What is Data Cleaning?
Data cleaning is a crucial process in Data Mining. It carries an important part in building of a model. Data Cleaning can be regarded as the process that is needed but it often neglected by everyone.
The quality of the data is very important and it should be kept safe and preserved at all times. The data is sometimes incomplete, noisy, and inconsistent. This can affect the result in some way or the other.
Data cleaning in data mining is a process of identifying and removing the data that are incomplete, noisy, and inconsistent from a database.
There are many data cleaning methods through which the data should be run. The methods are described below:
- Ignore the tuples: This method is not very feasible, as it only comes to use when the tuple has several attributes is having missing values.
- Fill the missing value: This approach is also not very effective or feasible. Moreover, it can be a time- consuming method. In the approach, one has to fill in the missing value. This is usually done manually, but it can also be done by attribute mean or by using the most probable value.

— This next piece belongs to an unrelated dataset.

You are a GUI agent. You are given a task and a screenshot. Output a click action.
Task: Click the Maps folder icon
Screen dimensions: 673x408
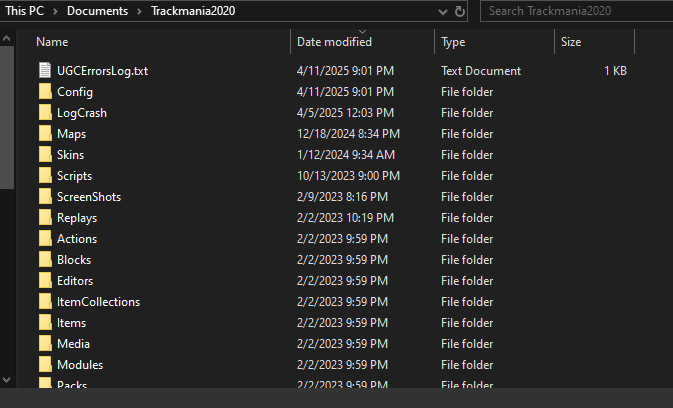44,134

- Binning method: This approach is very simple to understand. The smoothing of sorted data is done using the values around it. The data is then divided into several segments of equal size. After that, the different methods are executed in order to complete the task.

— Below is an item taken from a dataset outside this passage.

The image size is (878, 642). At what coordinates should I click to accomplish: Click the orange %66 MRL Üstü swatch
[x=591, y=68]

- Regression: The data is made smooth with the help of using regression function. The regression can be linear or multiple. Linear regression has only one independent variable and multiple regression has more than one independent variables.

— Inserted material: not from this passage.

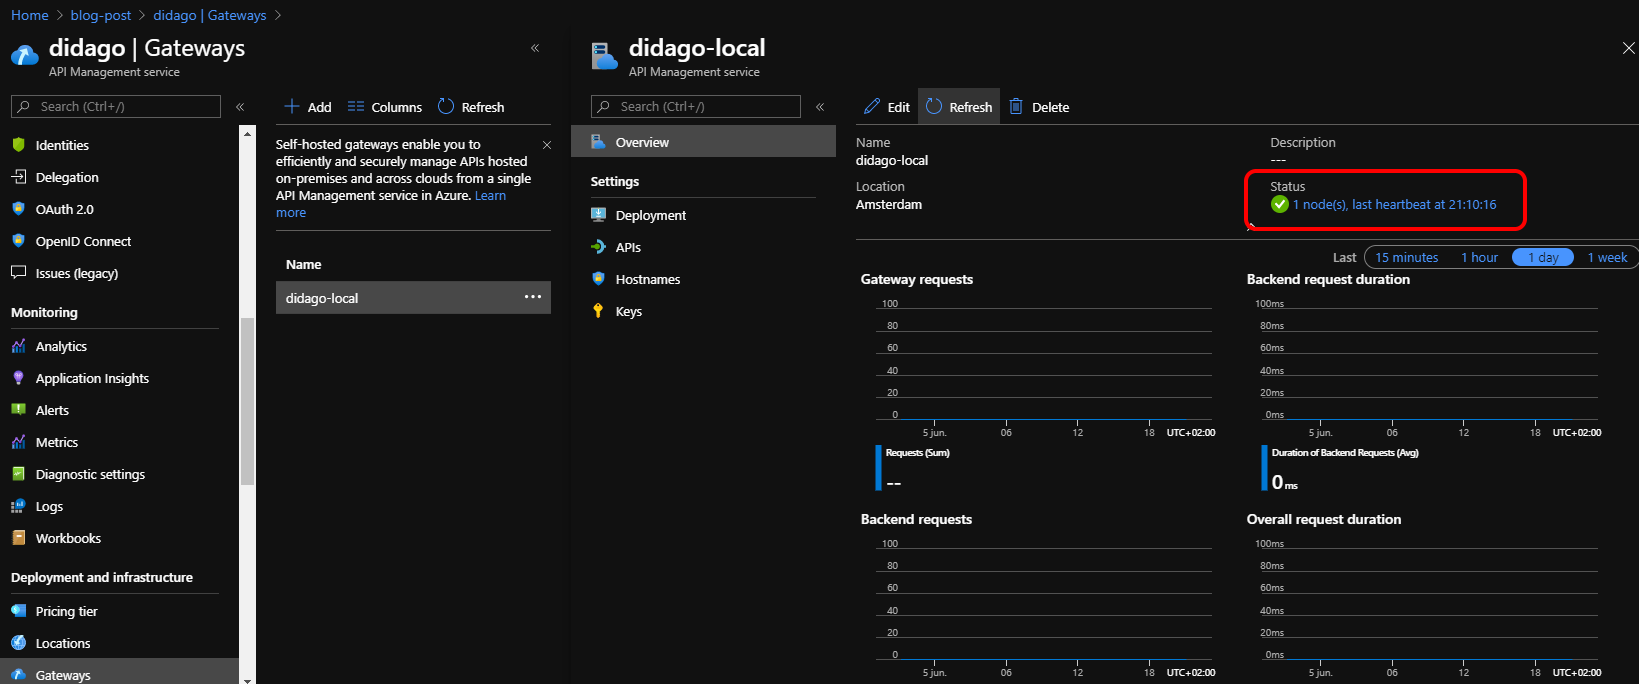Select the Overview menu item
The width and height of the screenshot is (1639, 684).
[x=642, y=142]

- Clustering: This method mainly operates on group. Clustering groups the data in a cluster. Then, the outliers are detected with the help of clustering. Next, the similar values are then arranged into a “group” or a “cluster”.
It is said that “Better data beats fancier algorithms”. Different types of data require different types of cleaning. But below it is mentioned the basic and starting point of steps involved in Data cleaning:
- Removal of unwanted observations
- Fixing structural errors
- Managing unwanted outliers
- Handling missing data
Removal of unwanted observations:
The first step in the process of data cleaning is to remove the unwanted observations from the dataset. There are two types of observations usually observed for removing unwanted observations which are given below:
- Duplicate observations: These kinds of observations are usually found during the process of data collection. This problem also occurs when multiple datasets are combined from multiple places, or from the scrape data, or the data received from one of the clients or any other department.
- Irrelevant observations: Observations that can be of any type of data which has no use to the data expert. It can be removed directly.
Fixing Structural Errors:
The next step in the process is fixing structural errors. The errors that come up during the process of measurement, transfer of data or any other situation like that. The errors are the typos in the name of features or mislabeled classes. For example, the model treats john and John as a different class or value, though they represent the same value.
Managing unwanted outliers:
Outliers can be very problematic such as linear regression models are less robust to outliers than decision tree models. The removing of outliers shouldn’t be allowed until there is a convincing reason to remove them. However, these outliers have to be removed sometimes as this can optimize the performance. Outliers are important but at the same time, they can have disadvantages also.
Handling missing data:
Missing data has to be handled very carefully. It cannot be ignored or removed from the dataset. There are various ways of dealing with missing data:
Dropping observations with missing value:
This method is helpful but when observations are dropped, the information is dropped also.
Imputing the missing values from the previous observations:
In this method, the missing value is filled with another value but this way, there is a loss in the information.